Icelandic shipping company Eimskip, which moved its operational headquarters to Portland, Maine in 2013, announced on 25 September it will begin weekly service in December.
The company imported USD 283.4 million (EUR 240.3 million) worth of products – primarily frozen fish – into Maine in 2016, according to the Portland Press Herald. It also exported USD 118.2 million (EUR 100.2 million) worth of products, including USD 2.8 million (EUR 2.4 million) worth of lobsters.
“The businesses we have been dealing with need the weekly service,” Eimskip USA Director Larus Isfeld told the Press Herald. “They all have weekly inventory and sales cycles, it is difficult to work with them if we don’t have weekly service. It is going to be very important for them, and for us, to get to that level.”
The new shipping schedule will shuttle Eimskip ships between Reykjavik and Portland weekly, with additional stops in Halifax, Nova Scotia and Argentia, Newfoundland. Via Reykjavik, products shipped through Eimskip can then travel through the company’s extensive shipping network across Scandinavia, the United Kingdom, and Northern Europe.

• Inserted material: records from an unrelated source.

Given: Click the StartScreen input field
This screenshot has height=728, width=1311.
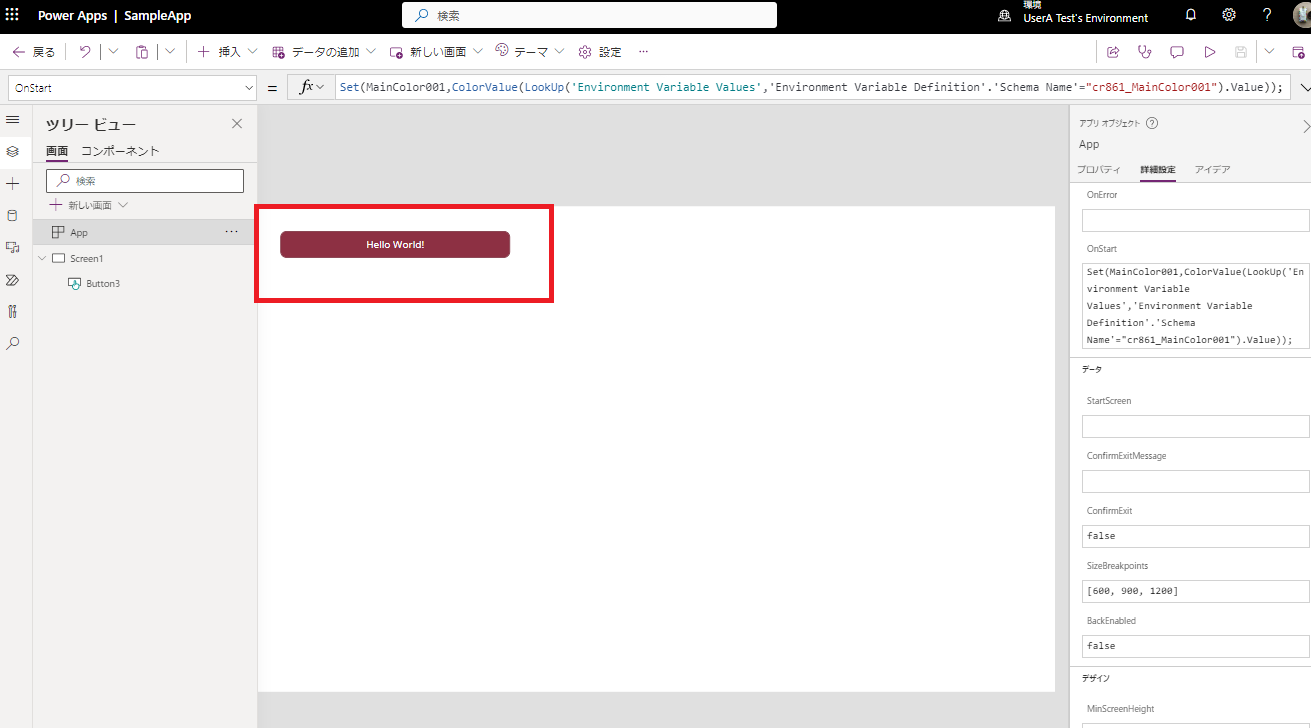Looking at the screenshot, I should (x=1195, y=427).
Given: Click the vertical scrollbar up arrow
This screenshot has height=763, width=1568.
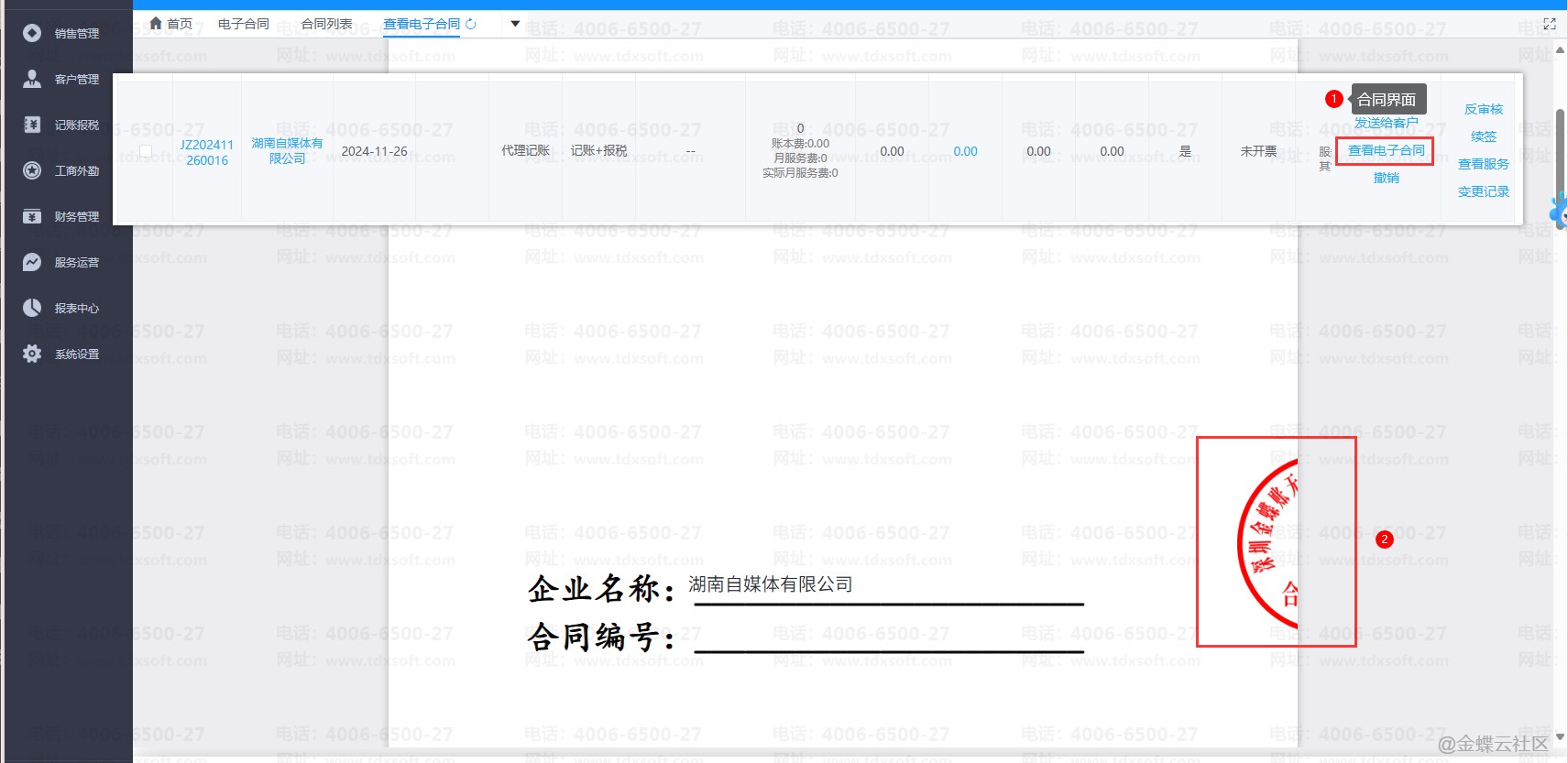Looking at the screenshot, I should pyautogui.click(x=1560, y=49).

Isfeld said the Maine Port Authority’s work to improve infrastructure in the port, which has seen about USD 45 million (EUR 38.2 million) in public and private investment since 2009, has been crucial to Eimskip’s expansion. Most recently, the local council in Portland approved a zoning change that will allow AmeriCold to build a large cold-storage warehouse near the marine terminal where Eimskip’s operations are based.